EXERCISE GOAL :: Reproduce each of the following entries word for word, keeping their order and line breaks.

• • •

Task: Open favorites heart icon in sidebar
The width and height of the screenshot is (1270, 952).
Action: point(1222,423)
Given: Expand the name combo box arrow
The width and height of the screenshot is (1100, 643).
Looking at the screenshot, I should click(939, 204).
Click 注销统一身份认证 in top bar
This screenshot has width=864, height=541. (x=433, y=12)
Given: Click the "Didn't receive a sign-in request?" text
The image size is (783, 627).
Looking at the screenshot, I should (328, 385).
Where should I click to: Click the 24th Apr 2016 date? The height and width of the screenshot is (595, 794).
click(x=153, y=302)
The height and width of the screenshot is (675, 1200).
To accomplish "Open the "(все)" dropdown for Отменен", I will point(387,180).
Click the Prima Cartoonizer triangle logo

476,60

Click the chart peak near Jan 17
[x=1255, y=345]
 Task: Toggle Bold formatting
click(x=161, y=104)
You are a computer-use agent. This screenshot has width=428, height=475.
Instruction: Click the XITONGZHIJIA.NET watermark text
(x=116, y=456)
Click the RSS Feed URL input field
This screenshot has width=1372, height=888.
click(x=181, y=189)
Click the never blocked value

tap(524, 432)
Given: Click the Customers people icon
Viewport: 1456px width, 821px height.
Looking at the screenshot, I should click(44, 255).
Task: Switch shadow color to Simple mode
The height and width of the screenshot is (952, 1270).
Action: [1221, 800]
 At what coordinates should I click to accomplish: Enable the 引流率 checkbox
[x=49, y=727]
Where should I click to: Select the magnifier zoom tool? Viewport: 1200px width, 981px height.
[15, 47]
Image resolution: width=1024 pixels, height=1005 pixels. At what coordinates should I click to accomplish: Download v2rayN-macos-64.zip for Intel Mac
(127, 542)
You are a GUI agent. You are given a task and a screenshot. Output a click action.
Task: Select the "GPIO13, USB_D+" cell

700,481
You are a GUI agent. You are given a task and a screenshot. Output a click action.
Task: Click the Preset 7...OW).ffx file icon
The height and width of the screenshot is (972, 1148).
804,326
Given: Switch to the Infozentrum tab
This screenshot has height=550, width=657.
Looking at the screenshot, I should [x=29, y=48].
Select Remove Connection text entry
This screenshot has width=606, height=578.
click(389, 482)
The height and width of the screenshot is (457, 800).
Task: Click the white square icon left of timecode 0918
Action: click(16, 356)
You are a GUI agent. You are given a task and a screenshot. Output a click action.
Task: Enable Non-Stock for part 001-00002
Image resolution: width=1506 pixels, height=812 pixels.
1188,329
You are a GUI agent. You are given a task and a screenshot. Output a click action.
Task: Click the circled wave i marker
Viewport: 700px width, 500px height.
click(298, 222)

• • •

EXERCISE ANSWER ::
Task: Open favorites heart icon in sidebar
The width and height of the screenshot is (1270, 952).
Action: point(1222,423)
Given: Expand the name combo box arrow
The width and height of the screenshot is (1100, 643).
Looking at the screenshot, I should click(939, 204).
Click 注销统一身份认证 in top bar
This screenshot has width=864, height=541. (x=433, y=12)
Given: Click the "Didn't receive a sign-in request?" text
The image size is (783, 627).
Looking at the screenshot, I should (328, 385).
Where should I click to: Click the 24th Apr 2016 date? The height and width of the screenshot is (595, 794).
click(x=153, y=302)
The height and width of the screenshot is (675, 1200).
To accomplish "Open the "(все)" dropdown for Отменен", I will point(387,180).
Click the Prima Cartoonizer triangle logo

476,60

Click the chart peak near Jan 17
[x=1255, y=345]
 Task: Toggle Bold formatting
click(x=161, y=104)
You are a computer-use agent. This screenshot has width=428, height=475.
Instruction: Click the XITONGZHIJIA.NET watermark text
(x=116, y=456)
Click the RSS Feed URL input field
This screenshot has width=1372, height=888.
click(x=181, y=189)
Click the never blocked value

tap(524, 432)
Given: Click the Customers people icon
Viewport: 1456px width, 821px height.
Looking at the screenshot, I should click(44, 255).
Task: Switch shadow color to Simple mode
The height and width of the screenshot is (952, 1270).
Action: [1221, 800]
 At what coordinates should I click to accomplish: Enable the 引流率 checkbox
[x=49, y=727]
Where should I click to: Select the magnifier zoom tool? Viewport: 1200px width, 981px height.
[15, 47]
Image resolution: width=1024 pixels, height=1005 pixels. At what coordinates should I click to accomplish: Download v2rayN-macos-64.zip for Intel Mac
(127, 542)
You are a GUI agent. You are given a task and a screenshot. Output a click action.
Task: Select the "GPIO13, USB_D+" cell

700,481
You are a GUI agent. You are given a task and a screenshot. Output a click action.
Task: Click the Preset 7...OW).ffx file icon
The height and width of the screenshot is (972, 1148).
804,326
Given: Switch to the Infozentrum tab
This screenshot has height=550, width=657.
Looking at the screenshot, I should [x=29, y=48].
Select Remove Connection text entry
This screenshot has width=606, height=578.
click(389, 482)
The height and width of the screenshot is (457, 800).
Task: Click the white square icon left of timecode 0918
Action: click(16, 356)
You are a GUI agent. You are given a task and a screenshot. Output a click action.
Task: Enable Non-Stock for part 001-00002
Image resolution: width=1506 pixels, height=812 pixels.
1188,329
You are a GUI agent. You are given a task and a screenshot. Output a click action.
Task: Click the circled wave i marker
Viewport: 700px width, 500px height.
click(298, 222)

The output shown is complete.